At Harvard, Al Jr. met his own eminence grise, Martin Peretz, a sometime schoolteacher who had married a considerable fortune, thus making it possible for him to buy
The New Republic
, a once respectable liberal paper belonging to my brother-in-law Michael Whitney Straight. Yes, our Washington world is astonishingly small, and lives cross and recross for generations. Peretz is a mega-Zionist, and Al Jr. has proved to be a good investment for his lobby—and vice versa, though in Al’s 1988 bid for the presidency, the Peretz connection cost him New York’s black vote and got him practically none of the Jewish vote, except, possibly, the one cast by Mayor Ed Koch. Peretz has been known to take credit for Al Jr.’s speeches.

In the matter of Vietnam, our hero played it perfectly.
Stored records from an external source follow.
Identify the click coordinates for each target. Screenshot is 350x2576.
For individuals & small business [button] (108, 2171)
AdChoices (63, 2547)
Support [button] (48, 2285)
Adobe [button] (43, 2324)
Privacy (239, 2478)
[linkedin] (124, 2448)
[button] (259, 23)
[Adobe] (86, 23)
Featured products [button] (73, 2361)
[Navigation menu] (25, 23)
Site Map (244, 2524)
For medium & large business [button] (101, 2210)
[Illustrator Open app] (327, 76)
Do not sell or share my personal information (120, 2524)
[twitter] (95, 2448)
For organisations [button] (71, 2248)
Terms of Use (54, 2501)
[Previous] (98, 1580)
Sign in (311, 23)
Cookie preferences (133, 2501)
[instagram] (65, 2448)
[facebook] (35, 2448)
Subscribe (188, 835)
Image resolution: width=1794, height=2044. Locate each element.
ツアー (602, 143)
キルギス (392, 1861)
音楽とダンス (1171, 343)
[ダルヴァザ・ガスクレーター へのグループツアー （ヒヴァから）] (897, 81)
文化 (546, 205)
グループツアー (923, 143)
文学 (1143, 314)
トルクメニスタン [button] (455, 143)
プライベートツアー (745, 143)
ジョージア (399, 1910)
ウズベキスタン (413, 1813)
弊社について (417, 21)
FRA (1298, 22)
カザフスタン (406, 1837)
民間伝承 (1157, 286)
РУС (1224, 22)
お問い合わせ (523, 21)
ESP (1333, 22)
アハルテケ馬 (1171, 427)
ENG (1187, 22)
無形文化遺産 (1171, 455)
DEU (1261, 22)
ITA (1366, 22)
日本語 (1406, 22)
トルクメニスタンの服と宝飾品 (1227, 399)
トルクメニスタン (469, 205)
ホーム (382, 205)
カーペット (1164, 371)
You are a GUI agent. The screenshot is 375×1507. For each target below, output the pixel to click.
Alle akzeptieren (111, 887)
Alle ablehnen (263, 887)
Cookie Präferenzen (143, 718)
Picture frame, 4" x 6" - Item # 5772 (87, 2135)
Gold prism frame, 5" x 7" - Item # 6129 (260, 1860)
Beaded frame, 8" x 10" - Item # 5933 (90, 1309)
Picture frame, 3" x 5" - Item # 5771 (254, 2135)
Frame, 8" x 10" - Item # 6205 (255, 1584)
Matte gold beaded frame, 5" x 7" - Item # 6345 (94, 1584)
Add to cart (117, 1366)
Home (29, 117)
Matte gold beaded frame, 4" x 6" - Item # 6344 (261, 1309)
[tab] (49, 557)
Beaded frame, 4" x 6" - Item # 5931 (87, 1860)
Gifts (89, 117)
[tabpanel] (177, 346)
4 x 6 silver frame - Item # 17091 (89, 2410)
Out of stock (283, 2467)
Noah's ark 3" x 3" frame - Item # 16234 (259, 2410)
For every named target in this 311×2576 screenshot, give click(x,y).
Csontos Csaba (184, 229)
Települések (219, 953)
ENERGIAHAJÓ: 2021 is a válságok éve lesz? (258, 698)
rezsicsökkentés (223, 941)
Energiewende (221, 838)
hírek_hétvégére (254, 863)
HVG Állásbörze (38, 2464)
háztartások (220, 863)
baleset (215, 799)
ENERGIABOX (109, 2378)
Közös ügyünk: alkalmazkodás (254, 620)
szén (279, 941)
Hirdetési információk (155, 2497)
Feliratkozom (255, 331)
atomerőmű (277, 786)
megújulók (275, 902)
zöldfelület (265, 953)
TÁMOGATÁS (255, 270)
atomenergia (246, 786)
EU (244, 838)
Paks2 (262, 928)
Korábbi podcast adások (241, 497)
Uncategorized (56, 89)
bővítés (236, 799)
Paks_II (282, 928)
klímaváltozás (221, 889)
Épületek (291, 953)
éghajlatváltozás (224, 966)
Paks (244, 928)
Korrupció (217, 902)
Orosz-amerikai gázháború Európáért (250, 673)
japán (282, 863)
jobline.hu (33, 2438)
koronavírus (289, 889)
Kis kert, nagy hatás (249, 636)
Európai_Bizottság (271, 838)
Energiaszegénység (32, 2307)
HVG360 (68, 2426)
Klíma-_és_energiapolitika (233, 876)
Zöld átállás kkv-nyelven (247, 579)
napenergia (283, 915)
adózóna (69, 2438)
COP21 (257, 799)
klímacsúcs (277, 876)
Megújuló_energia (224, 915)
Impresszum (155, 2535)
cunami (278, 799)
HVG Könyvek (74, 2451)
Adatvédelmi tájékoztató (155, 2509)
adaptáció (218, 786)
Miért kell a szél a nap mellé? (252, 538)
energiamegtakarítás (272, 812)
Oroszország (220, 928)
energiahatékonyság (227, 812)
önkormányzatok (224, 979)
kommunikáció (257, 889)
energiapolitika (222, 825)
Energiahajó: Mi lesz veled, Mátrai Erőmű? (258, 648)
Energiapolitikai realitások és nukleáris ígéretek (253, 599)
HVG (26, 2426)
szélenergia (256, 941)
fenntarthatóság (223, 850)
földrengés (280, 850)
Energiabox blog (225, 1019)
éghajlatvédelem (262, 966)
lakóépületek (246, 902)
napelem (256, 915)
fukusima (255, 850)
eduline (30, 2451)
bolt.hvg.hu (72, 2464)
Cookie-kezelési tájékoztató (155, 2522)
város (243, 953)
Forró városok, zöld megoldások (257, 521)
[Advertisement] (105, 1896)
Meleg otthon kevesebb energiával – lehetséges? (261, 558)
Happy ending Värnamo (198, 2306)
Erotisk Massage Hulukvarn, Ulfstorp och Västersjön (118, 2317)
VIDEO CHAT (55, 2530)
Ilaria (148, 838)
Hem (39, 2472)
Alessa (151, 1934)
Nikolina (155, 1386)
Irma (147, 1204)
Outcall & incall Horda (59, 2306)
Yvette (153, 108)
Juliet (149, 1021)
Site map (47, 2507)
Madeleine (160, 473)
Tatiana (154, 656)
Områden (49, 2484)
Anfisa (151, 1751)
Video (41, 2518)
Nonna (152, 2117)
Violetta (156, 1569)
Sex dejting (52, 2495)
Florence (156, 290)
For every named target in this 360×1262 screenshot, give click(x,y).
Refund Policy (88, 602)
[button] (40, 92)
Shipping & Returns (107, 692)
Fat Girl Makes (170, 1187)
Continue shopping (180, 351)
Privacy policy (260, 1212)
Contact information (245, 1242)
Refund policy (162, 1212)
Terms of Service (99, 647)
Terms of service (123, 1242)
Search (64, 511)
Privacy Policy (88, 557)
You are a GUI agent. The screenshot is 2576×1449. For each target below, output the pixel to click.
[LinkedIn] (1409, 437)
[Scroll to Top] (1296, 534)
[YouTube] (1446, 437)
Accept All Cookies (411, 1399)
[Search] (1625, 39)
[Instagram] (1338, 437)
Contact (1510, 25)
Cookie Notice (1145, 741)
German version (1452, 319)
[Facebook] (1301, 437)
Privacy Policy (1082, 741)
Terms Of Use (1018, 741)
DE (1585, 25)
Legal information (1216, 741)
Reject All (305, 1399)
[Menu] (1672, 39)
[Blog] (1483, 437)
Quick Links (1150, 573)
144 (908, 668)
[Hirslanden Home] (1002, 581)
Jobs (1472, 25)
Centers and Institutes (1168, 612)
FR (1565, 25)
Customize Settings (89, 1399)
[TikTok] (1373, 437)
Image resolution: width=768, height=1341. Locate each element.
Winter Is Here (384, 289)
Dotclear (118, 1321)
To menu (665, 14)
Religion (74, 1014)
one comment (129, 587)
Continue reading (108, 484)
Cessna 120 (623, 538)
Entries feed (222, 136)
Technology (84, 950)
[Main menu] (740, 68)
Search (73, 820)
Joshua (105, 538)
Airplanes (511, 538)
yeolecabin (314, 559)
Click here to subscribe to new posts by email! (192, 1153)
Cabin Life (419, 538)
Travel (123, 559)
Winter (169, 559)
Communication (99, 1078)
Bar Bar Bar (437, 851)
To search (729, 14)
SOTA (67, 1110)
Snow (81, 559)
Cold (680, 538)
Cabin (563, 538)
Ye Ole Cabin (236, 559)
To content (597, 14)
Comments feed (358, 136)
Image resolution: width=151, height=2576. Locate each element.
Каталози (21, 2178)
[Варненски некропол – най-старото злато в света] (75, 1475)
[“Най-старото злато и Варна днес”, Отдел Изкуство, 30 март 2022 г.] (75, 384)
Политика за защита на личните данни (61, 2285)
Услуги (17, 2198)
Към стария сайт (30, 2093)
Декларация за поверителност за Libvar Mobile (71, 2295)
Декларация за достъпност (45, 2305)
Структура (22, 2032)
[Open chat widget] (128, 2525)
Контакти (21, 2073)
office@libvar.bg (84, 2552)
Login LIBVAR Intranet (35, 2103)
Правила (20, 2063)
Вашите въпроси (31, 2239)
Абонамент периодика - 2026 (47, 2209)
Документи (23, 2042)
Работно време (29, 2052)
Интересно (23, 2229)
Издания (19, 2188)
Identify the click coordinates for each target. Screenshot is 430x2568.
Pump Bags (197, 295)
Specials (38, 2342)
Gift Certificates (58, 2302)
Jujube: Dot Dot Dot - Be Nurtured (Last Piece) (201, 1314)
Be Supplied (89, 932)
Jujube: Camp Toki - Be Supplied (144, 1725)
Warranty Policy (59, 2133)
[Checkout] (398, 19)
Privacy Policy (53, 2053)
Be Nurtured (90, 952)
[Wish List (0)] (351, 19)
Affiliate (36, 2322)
He knew that he could not stay out, even though, like his father, he was against the war; and he knew that a visit to Canada’s cooler climes would be fatal in the eyes of his patriotic constituency. So he became a journalist for six months with an engineering unit outside Saigon. He never saw action, but he did see to it that, weapon in hand, he was photographed for the Al Gore, Jr., Library. Plainly, the nation had changed after the Second War. I can think of hardly anyone of my generation who dodged the draft, while many of us, especially those with an eye to politics, enlisted and even got killed, something the gung ho Vietnam generation never did as they found solace in neutral lands or hearkened to a call from God to join His ministry on earth.

Along the way, Al married an appropriate wife and had four appropriate children, all rather better-looking than is usual in the clan, but then they also had a mother as did he. Of Pauline Gore, one of his teachers at St. Albans said, “She was the driving force, not the father. She was the one who wanted him to be class president and so on.” Where Albert Sr. saw himself as a voice for truth in the world, his wife and his son duly noted that he was not spending as much time at home with the folks as he should, and so number one on the checklist of what the son would
not
do when he began his ascent was neglect the home folks. He would, also, work hard to play down nonfolksy St. Albans and Harvard, as well as Vanderbilt, where he studied, briefly, for the ministry in order “to atone for the sins” in Vietnam, whatever the sins of a noncombatant might have been; then, once he had exorcised the trauma of man’s inhumanity to man, he shifted over to the law school.